Zugleich hat Joachim Wuermeling schon früh in Reden Chancen und Risiken von Blockchain und digitalen Währungen thematisiert.[13] Dieses Feld ist nun auch sein Fokus am ESMT in Berlin. Lieber Joachim, im Namen des Vorstands wünsche ich Dir gutes Gelingen bei Deinen neuen Aufgaben. Ich bin gespannt auf Deine Beiträge in diesem wichtigen Bereich. Und für Deine ausgezeichnete Arbeit als Vorstandsmitglied der Bundesbank danke ich Dir – auch im Namen des gesamten Vorstands – sehr herzlich. 

Fussnoten:

  1. Deutsche Bundesbank (2023), Zur Bedeutung der Digitalisierung für die Entwicklung der Arbeitsproduktivität, Monatsbericht, März 2023.

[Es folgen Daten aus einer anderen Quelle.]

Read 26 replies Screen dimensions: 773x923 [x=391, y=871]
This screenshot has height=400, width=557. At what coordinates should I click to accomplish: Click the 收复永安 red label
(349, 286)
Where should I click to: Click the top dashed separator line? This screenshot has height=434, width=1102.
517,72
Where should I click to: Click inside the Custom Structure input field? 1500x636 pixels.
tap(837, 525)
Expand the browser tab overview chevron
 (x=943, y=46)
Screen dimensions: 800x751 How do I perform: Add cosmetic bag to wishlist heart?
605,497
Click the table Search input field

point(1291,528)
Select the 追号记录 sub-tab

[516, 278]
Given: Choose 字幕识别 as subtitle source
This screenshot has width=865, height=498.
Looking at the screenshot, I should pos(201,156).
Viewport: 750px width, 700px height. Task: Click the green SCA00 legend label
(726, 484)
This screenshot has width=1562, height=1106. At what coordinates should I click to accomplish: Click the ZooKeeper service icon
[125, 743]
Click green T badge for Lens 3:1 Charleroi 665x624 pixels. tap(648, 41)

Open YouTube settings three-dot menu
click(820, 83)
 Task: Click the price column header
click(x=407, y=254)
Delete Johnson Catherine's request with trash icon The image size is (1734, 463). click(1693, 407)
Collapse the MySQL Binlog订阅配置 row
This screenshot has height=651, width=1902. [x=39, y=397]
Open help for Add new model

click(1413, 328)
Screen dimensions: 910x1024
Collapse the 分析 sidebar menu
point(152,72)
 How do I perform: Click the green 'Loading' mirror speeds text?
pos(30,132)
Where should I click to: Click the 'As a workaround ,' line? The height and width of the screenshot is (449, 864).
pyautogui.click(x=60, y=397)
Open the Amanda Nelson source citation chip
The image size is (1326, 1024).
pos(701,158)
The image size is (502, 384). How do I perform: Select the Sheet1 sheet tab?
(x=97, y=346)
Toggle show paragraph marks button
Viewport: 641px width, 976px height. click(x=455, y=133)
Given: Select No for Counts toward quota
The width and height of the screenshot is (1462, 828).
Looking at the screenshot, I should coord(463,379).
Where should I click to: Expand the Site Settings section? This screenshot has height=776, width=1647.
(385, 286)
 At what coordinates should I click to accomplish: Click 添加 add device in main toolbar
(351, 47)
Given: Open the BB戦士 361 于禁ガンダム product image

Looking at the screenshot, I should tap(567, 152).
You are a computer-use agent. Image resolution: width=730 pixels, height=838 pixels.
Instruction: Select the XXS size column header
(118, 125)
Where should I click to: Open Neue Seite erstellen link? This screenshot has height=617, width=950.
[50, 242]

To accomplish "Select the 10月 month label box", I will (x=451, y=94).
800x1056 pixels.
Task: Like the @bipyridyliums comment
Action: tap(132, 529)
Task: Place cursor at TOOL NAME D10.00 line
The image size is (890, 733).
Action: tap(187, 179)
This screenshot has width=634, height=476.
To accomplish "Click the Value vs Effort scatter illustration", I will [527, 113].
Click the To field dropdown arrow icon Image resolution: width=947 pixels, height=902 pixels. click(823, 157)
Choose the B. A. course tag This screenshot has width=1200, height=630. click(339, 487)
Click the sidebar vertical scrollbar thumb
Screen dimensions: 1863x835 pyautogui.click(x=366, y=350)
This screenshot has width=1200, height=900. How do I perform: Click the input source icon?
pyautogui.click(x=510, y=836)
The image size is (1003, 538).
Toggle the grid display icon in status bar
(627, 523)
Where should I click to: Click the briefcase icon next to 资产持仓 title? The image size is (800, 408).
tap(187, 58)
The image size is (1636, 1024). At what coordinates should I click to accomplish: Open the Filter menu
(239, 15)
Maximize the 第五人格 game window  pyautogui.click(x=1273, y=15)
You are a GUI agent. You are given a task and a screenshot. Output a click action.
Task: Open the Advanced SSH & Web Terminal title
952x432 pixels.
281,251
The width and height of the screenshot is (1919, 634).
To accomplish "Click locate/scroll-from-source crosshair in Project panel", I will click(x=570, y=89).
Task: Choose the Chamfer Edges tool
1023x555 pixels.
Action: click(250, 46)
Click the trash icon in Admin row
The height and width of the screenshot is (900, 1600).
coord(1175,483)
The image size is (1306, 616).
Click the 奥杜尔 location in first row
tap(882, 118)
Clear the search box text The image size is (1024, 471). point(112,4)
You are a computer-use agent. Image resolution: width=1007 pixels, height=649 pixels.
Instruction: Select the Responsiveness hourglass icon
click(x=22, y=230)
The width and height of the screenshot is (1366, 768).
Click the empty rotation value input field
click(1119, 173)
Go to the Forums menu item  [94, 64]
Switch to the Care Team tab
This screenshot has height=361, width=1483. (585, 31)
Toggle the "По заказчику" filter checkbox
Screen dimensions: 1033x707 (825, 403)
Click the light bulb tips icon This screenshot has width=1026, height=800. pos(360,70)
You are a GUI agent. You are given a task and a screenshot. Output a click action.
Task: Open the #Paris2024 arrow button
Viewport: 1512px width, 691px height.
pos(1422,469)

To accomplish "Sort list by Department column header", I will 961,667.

  2. Deutsche Bundesbank (2023), Zur Bedeutung der Digitalisierung für die Entwicklung der Arbeitsproduktivität, Monatsbericht, März 2023, S. 57ff.
  3. European Commission (2023), 2023 Report on the state of the Digital Decade sowie European Commission (2023), 2030 Digital Decade – Annex Germany.
  4. European Commission (2023), 2023 Report on the state of the Digital Decade sowie European Commission (2023), 2030 Digital Decade – Annex Germany.
  5. European Center for Digital Competitiveness (2024), Digitalreport 2024, S. 12.
  6. European Center for Digital Competitiveness (2023), Digitalreport 2023, S. 28.
  7. Sachverständigenrat (2024), Wachstumsschwäche überwinden, in die Zukunft investieren, S. 128.
  8. Bloom, N., R. Sadun, J. Van Reenen (2012), Americans Do IT Better: US Multinationals and the Productivity Miracle, American Economic Review, Vol. 102(1), S. 167 – 201, S. 169.
  9. Vgl.  Buch, C. (2015), Evaluation und Makroprudenzielle Politik, Rede bei der Jahrestagung des Vereins für Socialpolitik, Münster, 07.09.2015.
  10. See Buch, C., “European Banks in Challenging Times”, Dinner Speech beim Workshop "New Challenges for the Euro", Villa Vigoni, 21.07.2017.
  11. Vgl. Buch, C., “Evidenzbasierte Wirtschaftspolitik, Keynote-Speech anlässlich der 8. Konferenz für Sozial und Wirtschaftsdaten, Berlin, 02.03 2020.
  12. Wuermeling, J., R. Röseler (2020), Ein Update für die Bankenaufsicht: Die digitale Agenda von Bafin und Bundesbank, in: Handelsblatt, 26.12.2020.
  13. Vgl. Auswirkungen virtueller Währungen auf die Finanzmärkte, Rede in Frankfurt am Main am 15.01.2018; Digitalisierung: Für eine Balance von Innovation und Solidität, Rede in Mainz am 24.09.2018.